--- AIM OF THE TASK ---
From the entries that follow, copy every line with the word "will".

--- DATA TO EXAMINE ---
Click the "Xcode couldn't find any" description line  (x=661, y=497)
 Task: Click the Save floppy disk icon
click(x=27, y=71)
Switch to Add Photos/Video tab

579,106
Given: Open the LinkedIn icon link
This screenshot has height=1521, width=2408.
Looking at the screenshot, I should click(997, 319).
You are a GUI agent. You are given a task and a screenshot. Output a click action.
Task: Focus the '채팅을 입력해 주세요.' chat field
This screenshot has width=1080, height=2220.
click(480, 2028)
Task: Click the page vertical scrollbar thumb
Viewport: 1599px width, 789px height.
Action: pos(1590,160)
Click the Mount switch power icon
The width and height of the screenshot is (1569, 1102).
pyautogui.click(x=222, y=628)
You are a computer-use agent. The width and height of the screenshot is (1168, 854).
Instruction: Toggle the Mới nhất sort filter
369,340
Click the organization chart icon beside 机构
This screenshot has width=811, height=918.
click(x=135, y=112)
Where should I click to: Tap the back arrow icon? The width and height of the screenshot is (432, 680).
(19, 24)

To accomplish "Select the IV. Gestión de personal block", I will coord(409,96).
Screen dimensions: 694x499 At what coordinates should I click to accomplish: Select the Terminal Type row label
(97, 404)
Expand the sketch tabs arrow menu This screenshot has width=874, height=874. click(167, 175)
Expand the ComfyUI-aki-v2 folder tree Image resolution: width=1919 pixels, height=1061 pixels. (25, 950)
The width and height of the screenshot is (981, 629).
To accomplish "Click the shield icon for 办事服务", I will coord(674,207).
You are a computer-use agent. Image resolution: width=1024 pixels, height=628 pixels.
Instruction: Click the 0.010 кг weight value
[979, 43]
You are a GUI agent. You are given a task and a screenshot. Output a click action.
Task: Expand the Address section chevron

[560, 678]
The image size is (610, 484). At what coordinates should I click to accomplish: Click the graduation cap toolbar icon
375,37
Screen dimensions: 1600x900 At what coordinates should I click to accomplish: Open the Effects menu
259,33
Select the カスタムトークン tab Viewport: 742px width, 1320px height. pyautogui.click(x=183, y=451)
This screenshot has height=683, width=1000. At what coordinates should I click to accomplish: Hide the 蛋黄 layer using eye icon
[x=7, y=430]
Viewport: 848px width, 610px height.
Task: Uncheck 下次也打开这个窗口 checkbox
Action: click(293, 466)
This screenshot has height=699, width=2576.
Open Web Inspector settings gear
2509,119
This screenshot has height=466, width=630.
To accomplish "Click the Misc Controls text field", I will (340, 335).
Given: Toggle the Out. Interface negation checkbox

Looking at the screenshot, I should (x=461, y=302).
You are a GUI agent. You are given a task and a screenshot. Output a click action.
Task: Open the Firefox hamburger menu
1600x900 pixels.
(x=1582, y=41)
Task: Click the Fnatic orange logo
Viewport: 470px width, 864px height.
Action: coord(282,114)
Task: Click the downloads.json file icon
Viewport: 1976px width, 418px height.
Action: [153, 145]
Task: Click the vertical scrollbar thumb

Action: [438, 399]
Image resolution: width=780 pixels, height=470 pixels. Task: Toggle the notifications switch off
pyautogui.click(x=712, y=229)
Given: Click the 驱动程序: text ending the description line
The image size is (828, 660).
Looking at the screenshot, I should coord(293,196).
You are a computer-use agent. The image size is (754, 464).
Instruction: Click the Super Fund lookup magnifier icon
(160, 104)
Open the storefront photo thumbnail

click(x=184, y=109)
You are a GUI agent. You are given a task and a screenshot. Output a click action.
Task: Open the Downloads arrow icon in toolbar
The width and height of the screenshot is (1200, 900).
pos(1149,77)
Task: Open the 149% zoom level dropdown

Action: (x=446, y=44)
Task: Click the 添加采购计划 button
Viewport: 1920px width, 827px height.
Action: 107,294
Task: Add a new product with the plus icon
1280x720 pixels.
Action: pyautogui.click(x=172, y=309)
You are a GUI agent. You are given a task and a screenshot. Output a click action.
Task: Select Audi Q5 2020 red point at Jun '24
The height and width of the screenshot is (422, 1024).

--- RESPONSE BELOW ---
To accomplish "Select the IV. Gestión de personal block", I will coord(409,96).
To accomplish "Click the shield icon for 办事服务", I will coord(674,207).
To accomplish "Click the Misc Controls text field", I will (340, 335).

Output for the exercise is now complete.